Media Wales and Daily Post job cuts 'death throes' of press

Western Mail front page
Image caption The latest job losses follow 36 posts being cut at Media Wales in 2011

Job losses announced at a newspaper group could signal the "death throes" of the press industry in Wales, a media expert has warned.

Trinity Mirror announced it is cutting 16 jobs at Media Wales - publishers of the Western Mail and South Wales Echo - and four at the Daily Post north Wales.

Cardiff University's Dr John Jewell said plans to use national content in the regional papers could be damaging.

Trinity Mirror said the changes were necessary to ensure the papers' future.

The company, which also publishes Wales on Sunday and the Celtic local newspapers in south Wales, announced on Tuesday that it will axe a total of 92 jobs, but create 52 across Wales and England.

The job losses in south Wales will mainly be in the features department.

The National Union of Journalists (NUJ) said the changes would threaten to remove much of the papers' Welsh content in favour of more generic features.

Dr Jewell, who is director of undergraduate studies at the School of Journalism, Media and Cultural Studies, warned that the job losses could damage democracy in Wales.

"It pains me to see these job losses and perhaps they are the death throes of the newspaper industry as we currently know it," he said.

"This is the latest in a series of job losses at these papers and what's tragic is that local issues are bound to be ignored if you've not got local journalists covering them.

"So number one - politicians are not going to be scrutinised and held accountable. And number two is that people will be relying on PR and council press releases for news."

He said the changes were being driven by "economics" and the fact that people no longer wanted to pay for newspaper "when they can get their news for free online".

'Local bands'

Richard Sambrook, who is director of the Centre for Journalism at Cardiff University, said managers in newspapers had to make "difficult decisions" in order for the titles to survive.

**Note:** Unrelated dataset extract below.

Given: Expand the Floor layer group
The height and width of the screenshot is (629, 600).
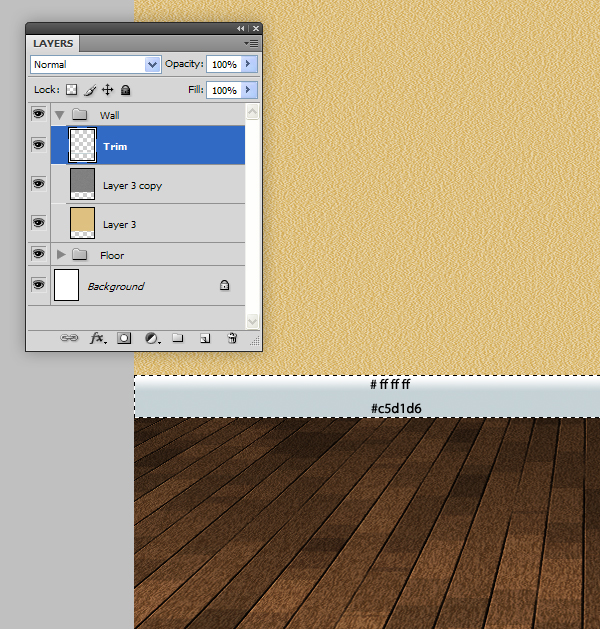Looking at the screenshot, I should pos(61,255).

"I have been a news manager and I know you have to make hard choices," said Mr Sambrook who started his journalistic career at Western Mail and Echo before moving onto the BBC, where he was a news director.

"From a customer's point of view, to see resources being taken away is not a good thing.

"But the economics are changing and advertisers aren't spending the money, people aren't buying papers."

Media Wales cut 36 jobs across its titles in 2011.

Plaid Cymru media spokesperson Alun Ffred Jones said newspapers in Wales were being "subjected to death by a thousand cuts".

"Stripping out local features content in favour of generic UK-wide content will undoubtedly affect the appeal of the newspaper to Welsh readers," he said.

"For example, if a health feature is going to be written in England, will it take into account the fact that responsibility for the NHS has been devolved to Wales?

"What will happen to the local bands and music clubs who rely on press coverage if there is no locally-based feature writer with good local contacts to bang the drum for the local scene?"

Trinity Mirror editorial director Neil Benson said: "Our newsrooms have made great progress in embracing the digital world in recent years but, essentially, our processes have remained print-led.

"This new approach is a bold, imaginative step that will enable us to become a fully-fledged, digitally-focused news operation, and brings together for the first time the best of our regional and national journalism.

"It is never easy to make these decisions when it affects our colleagues in this way but we must re-engineer the way we work if our journalism is to thrive in the future."

A Welsh government spokesperson said: "The Welsh government hopes that Trinity Mirror will do all it can to ensure that the distinct content its Welsh readership currently enjoys is maintained should these proposals go ahead."